Graf von Montgelas und das Gut Großhesselohe

 

Als der ehemalige bayerische Staatsminister Maximilian Josef Graf von Montgelas am 25. September 1834 das Gut Großhesselohe von Graf Nicolas Hippolyte Drouet d‘Erlon kauft, ist er 76 Jahre alt und voller Pläne. Vater von acht Kindern ist er, sieben von ihnen haben überlebt, vier Töchter und drei Söhne. Und er ist Witwer, seit 15 Jahren. An seiner exzentrischen und unabhängigen und klugen Frau Ernestine von Arco hat er liebevoll gehangen, obwohl sie sich als 20 Jahre Jüngere immer wieder Eskapaden und einige amouröse Abenteuer erlaubt in ihrem kurzen Leben und ihre Impulsivität einige Male zu ernsthaften diplomatischen Verwicklungen führen. So sagt sie einmal über ihren Mann: „Als Außenminister könnte man keinen besseren haben, als Innenminister ist er passable, als Finanzminister verdient er, gehenkt zu werden.“

Ein anderes Mal schreibt sie ohne Kenntnis ihres Mannes an den französischen Außenminister Talleyrand und beschwert sich über Napoleons Entscheidung, in Bayern starke Truppenverbände stehen gelassen zu haben, die vor allem die einheimischen Bauern stark belasten: „Ich verachte diejenigen, die auf Kosten meines armen Vaterlandes leben und die zu dessen Blutsaugern werden.“ Sie beweist damit Mut und Herzensgüte und Mitmenschlichkeit – wenn auch nicht unbedingt politisches Geschick. Denn ihr Mann tut zu diesem Zeitpunkt alles, Napoleon nicht auf die Füße zu treten. Aber trotz solcher Äußerungen – seine Frau hat in politischen Fragen immer zu ihm gestanden, auch wenn sie sich deshalb sogar mit ihren engsten Verwandten überwirft.

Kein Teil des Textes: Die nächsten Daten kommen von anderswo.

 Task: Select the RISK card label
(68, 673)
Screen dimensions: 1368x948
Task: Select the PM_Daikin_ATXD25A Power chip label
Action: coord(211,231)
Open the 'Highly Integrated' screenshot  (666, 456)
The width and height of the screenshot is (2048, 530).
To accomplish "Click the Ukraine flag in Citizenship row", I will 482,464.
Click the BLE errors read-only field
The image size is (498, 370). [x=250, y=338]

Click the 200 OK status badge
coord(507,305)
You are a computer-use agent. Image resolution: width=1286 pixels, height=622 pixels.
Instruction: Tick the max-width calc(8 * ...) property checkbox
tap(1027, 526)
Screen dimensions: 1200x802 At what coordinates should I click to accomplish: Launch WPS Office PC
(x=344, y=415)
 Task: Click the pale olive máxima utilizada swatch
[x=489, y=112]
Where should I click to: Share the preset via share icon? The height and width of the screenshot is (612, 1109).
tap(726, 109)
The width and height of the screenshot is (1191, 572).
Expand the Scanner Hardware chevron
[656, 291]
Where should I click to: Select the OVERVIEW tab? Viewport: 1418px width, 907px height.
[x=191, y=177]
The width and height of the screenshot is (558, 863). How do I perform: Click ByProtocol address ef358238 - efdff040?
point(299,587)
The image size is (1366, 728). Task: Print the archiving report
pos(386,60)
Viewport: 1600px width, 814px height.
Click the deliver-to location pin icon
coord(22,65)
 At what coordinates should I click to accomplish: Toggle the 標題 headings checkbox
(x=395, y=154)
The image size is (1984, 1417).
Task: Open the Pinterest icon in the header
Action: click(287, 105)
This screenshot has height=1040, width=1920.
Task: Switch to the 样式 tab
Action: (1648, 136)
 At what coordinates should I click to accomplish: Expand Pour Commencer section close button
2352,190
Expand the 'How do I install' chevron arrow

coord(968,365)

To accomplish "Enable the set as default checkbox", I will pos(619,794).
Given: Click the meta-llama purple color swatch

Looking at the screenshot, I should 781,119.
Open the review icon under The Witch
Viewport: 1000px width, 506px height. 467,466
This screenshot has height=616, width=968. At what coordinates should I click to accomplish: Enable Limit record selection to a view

Montgelas muss auch von einem theatralisch inszenierten, vorgetäuschten Selbstmordversuch Ernestines gewusst haben. Sie hat in dieser Zeit mit dem Finanzminister Hompesch eine Affäre, dessen Ex-Geliebte plötzlich in München erscheint. Für die leidenschaftliche Ernestine offensichtlich ein Unding. Zum Schein geht sie ins Wasser der Isar, um Mitleid zu erregen oder Hompesch einen Denkzettel zu verpassen. Der gewünschte Effekt jedoch bleibt aus, stattdessen wird sie zum Tagesgespräch und allgemeinen Gespött: Denn ihre am Ufer der Isar zurückgelassenen kostbaren Kleider trägt ein Finder zur Polizei, so dass die zweite Frau im Staat halbnackt in einem Schäferkarren warten muss, bis ihr Kammermädchen ihr ihre Habseligkeiten zurückbringt.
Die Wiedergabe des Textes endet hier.